Popular Sandalwood actor Anirudh Jatkar has now forayed into writing and directing. He recently released six short films which conveyed a social message but without the use of any dialogues. Anirudh has explored genres like horror, comedy and political satire.

‘Candle light’ is a five- minute horror story with a twist. ‘Save’ is a comedy film about the importance of saving the environment. ‘Shantam Papam’ is based on the rape culture prevailing in the society. 

‘Smoke’ highlights how passive smoking is dangerous. ‘Water’ talks about the importance of water in one’s life. The director also tries to condemn alcoholism in this film. 
The last one is a three-minute film called ‘Vaishnava Janato’, a political satire referring to the social and political issues of our country. In conversation with Surupasree Sarmmah, Anirudh talks about his inspiration, his famous father-in-law and more. 

Where do you seek your inspiration from?

My biggest inspiration is my family. I have two legendary actors in the family and my wife, parents and kids have always encouraged me in whatever I do. Their love towards me and my profession inspires me every day. I am very passionate about cinema and have about 7,000 world movies with me. I keep watching and studying these films. Good work inspires me a lot. 

As an actor, director and writer, how do you maintain your work-life balance?

When one is continuously busy, it is actually easy to manage life and work around the clock. Fortunately, I have a profession that I love. If this wasn’t the case, everything would have been a pressure. 

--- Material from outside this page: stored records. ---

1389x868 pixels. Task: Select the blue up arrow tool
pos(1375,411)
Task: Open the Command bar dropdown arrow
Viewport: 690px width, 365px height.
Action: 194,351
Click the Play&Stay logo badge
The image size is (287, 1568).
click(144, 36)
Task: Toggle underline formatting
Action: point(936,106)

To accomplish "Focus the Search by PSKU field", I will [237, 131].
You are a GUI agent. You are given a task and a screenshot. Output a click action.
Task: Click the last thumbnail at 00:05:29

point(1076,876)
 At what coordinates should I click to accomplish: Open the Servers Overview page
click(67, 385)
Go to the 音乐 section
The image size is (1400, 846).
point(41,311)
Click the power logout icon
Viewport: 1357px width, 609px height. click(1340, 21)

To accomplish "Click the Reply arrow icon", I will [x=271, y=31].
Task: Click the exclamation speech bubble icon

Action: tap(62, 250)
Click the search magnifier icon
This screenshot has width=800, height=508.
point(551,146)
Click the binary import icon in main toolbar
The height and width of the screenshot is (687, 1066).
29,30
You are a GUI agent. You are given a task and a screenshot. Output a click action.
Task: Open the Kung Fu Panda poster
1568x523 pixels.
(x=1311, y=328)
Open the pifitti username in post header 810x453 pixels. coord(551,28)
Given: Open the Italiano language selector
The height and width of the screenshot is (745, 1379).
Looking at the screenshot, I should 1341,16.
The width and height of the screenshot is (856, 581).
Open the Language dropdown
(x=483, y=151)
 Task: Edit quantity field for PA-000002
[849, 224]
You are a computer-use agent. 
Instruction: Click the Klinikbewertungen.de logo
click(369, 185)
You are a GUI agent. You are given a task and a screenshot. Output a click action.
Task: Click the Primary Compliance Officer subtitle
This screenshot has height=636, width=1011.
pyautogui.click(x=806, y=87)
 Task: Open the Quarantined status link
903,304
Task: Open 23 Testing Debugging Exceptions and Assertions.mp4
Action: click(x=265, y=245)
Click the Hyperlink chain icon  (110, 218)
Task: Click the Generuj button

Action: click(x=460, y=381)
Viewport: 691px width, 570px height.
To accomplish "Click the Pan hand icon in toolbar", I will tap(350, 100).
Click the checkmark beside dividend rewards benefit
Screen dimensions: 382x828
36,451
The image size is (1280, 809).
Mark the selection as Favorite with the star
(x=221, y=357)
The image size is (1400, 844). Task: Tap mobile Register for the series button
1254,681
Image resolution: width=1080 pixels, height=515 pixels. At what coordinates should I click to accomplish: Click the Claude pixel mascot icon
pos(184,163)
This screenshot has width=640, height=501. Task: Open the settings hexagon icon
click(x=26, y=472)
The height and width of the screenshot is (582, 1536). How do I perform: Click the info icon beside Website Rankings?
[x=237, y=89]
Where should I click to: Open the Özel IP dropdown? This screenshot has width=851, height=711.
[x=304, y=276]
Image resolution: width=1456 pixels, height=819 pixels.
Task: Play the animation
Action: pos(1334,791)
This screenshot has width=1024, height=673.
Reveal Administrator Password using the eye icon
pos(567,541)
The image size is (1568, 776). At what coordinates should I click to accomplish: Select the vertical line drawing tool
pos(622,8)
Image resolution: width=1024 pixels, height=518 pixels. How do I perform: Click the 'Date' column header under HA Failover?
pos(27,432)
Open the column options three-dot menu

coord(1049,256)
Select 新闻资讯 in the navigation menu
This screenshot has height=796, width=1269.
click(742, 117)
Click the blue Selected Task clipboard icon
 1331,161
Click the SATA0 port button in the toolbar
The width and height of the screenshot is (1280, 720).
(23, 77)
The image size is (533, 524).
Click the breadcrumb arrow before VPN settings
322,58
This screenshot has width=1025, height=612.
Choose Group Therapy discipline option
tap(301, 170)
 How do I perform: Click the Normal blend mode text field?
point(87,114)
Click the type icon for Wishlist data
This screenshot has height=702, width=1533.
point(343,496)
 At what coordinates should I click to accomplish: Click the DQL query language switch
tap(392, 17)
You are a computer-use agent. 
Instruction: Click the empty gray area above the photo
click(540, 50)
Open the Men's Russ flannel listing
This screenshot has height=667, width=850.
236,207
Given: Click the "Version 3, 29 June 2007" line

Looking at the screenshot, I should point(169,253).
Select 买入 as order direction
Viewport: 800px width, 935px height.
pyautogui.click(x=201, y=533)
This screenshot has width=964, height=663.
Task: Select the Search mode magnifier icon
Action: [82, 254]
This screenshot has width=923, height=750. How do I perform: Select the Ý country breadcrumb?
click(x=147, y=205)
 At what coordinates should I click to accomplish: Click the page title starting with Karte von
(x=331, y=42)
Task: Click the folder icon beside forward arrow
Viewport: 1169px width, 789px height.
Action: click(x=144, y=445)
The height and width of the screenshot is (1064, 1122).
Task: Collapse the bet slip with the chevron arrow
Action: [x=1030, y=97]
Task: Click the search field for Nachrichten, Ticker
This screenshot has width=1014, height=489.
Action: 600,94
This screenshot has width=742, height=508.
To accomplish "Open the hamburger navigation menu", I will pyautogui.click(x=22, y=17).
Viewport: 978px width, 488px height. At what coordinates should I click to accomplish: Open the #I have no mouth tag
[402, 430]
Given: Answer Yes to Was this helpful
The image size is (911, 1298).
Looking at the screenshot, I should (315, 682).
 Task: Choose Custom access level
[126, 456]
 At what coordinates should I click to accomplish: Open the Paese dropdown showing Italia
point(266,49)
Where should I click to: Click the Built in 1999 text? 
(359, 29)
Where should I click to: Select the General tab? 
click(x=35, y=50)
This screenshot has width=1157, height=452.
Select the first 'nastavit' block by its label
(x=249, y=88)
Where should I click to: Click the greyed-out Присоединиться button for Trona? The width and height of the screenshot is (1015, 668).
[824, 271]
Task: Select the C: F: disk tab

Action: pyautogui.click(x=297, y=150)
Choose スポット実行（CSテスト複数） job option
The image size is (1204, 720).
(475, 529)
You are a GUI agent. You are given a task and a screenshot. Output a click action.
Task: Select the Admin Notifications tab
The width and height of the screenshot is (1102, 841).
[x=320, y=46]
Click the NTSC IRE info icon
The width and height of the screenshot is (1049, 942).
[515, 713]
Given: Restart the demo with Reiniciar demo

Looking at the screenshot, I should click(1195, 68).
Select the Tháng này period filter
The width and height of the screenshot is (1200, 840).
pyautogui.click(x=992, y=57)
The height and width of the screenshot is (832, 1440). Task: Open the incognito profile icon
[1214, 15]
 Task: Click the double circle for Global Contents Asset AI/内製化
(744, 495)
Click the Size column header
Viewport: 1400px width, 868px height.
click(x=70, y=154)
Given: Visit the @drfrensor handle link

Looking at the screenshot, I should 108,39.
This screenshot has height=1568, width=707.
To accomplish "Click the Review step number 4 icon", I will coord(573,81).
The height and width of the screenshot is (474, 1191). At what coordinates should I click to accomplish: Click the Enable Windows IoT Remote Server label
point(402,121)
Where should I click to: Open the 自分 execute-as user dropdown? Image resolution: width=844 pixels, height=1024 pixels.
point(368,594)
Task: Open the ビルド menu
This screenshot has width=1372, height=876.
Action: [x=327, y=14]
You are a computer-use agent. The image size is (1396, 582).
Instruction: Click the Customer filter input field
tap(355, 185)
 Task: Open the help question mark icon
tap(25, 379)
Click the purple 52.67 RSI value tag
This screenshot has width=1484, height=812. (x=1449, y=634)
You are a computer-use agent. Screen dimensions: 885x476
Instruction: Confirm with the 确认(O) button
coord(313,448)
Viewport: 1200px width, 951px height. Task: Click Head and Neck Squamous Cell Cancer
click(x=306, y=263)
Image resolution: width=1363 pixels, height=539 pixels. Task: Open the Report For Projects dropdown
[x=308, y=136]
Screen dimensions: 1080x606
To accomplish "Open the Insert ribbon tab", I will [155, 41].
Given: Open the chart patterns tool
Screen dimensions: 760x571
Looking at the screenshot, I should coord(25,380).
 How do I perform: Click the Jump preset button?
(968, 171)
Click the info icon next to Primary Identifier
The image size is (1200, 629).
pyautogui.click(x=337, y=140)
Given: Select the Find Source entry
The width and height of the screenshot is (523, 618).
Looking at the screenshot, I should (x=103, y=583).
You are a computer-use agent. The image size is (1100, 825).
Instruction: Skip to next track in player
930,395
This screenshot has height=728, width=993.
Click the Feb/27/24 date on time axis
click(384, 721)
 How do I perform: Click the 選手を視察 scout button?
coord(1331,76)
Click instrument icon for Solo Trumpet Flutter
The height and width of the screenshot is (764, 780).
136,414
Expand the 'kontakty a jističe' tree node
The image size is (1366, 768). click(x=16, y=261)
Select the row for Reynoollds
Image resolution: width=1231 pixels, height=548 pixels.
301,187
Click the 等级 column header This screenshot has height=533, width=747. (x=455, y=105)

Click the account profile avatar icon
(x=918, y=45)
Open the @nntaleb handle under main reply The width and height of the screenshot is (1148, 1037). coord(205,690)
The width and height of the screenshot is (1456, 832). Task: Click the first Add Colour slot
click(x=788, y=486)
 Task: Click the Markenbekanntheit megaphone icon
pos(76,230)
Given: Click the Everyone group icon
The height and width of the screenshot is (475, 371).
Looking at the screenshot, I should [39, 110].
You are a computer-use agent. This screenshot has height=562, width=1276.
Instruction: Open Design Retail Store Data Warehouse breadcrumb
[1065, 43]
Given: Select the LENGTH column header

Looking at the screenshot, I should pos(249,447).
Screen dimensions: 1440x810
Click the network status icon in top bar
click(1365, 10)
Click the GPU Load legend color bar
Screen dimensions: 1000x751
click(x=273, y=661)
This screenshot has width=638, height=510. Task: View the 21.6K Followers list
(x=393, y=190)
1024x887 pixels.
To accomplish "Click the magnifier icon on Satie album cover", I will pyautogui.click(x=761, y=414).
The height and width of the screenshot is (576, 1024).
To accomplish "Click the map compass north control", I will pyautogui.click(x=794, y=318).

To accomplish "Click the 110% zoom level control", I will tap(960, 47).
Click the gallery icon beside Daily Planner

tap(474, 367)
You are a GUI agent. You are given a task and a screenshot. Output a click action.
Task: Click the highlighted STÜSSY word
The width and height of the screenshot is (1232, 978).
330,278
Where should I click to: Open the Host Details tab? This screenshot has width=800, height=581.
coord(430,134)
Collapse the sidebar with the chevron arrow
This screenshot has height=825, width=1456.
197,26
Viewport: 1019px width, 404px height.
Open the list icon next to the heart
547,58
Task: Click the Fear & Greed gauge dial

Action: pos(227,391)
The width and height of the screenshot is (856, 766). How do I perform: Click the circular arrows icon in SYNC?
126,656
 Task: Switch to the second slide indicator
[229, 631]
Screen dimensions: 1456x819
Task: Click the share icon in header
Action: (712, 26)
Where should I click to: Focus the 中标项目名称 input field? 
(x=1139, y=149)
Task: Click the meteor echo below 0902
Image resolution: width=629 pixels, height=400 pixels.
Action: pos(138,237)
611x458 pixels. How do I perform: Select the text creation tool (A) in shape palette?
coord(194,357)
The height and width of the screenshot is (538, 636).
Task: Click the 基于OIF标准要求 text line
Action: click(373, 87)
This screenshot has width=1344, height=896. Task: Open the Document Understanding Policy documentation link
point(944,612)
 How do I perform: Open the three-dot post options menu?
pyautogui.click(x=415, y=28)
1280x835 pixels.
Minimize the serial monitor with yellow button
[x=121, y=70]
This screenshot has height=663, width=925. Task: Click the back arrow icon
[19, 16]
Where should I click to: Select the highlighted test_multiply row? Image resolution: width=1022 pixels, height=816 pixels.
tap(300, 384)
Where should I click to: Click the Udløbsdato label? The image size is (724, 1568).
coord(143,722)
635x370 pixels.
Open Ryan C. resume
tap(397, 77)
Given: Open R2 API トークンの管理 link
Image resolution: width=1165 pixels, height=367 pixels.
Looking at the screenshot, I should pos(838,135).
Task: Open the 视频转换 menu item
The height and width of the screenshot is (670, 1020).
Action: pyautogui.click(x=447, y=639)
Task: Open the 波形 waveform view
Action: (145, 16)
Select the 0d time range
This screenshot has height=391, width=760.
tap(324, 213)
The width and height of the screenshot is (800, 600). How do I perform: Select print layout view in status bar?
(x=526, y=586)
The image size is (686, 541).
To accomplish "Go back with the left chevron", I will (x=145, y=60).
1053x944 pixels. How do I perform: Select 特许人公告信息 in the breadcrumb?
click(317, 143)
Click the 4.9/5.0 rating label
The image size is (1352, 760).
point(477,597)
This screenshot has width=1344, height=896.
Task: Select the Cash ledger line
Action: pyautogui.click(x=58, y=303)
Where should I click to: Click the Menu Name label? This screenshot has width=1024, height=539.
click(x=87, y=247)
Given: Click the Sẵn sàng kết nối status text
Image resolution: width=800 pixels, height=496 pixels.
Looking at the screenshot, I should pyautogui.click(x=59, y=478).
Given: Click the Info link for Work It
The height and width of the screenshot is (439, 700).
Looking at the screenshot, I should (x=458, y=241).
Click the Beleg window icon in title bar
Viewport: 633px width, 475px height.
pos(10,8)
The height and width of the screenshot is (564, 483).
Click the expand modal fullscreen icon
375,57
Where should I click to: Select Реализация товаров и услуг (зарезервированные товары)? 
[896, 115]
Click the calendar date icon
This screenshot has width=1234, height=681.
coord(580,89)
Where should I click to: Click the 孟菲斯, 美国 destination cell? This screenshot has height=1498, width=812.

Which is your favourite short film?

My favourite is ‘Vaisnava Janato’ which is a political satire. The reason why I screened it at the end was it should stay with people. 

Were there any tips or tricks that your father-in-law, Vishnuvardhan, had shared with you that helped in your directorial debut?

He always told me that I should write and eventually start directing. I don’t know what he saw in me. As we used to discuss different movies together, he probably saw some kind of spark. He really pushed and encouraged me.

How did the concept of making short films without any dialogues germinate?

I give all credits to the Almighty because I didn’t plan for this day. I truly believe in him. Having said that, I am a theatre artiste and I like to have lengthy dialogues but at the same time, I have a love for silence. So I thought why not make a series of short films that don’t have an exchange of words but still convey the message appropriately. 

Was there any comparison with your father-in-law?

People will always make that comparison but I believe that whatever I am doing, it is with his blessings. He is always there with me. I just concentrate on my work and leave the rest to the people. 

Any advice to young directors?

Cinema is a collage of all arts. Watch as many movies as you can and study them at the same time. This generation is blessed because of the internet. You have access to world cinema at your fingertips. Reading books is equally important for an aspiring director. It opens up one’s senses. 

What are your future plans?

I am acting in a movie called ‘Myra’, which will start rolling in October. There is also a documentary on my mother-in-law, Padmashree Awardee Dr Bharathi  Vishnuvardhan. These apart, I have written two feature film scripts.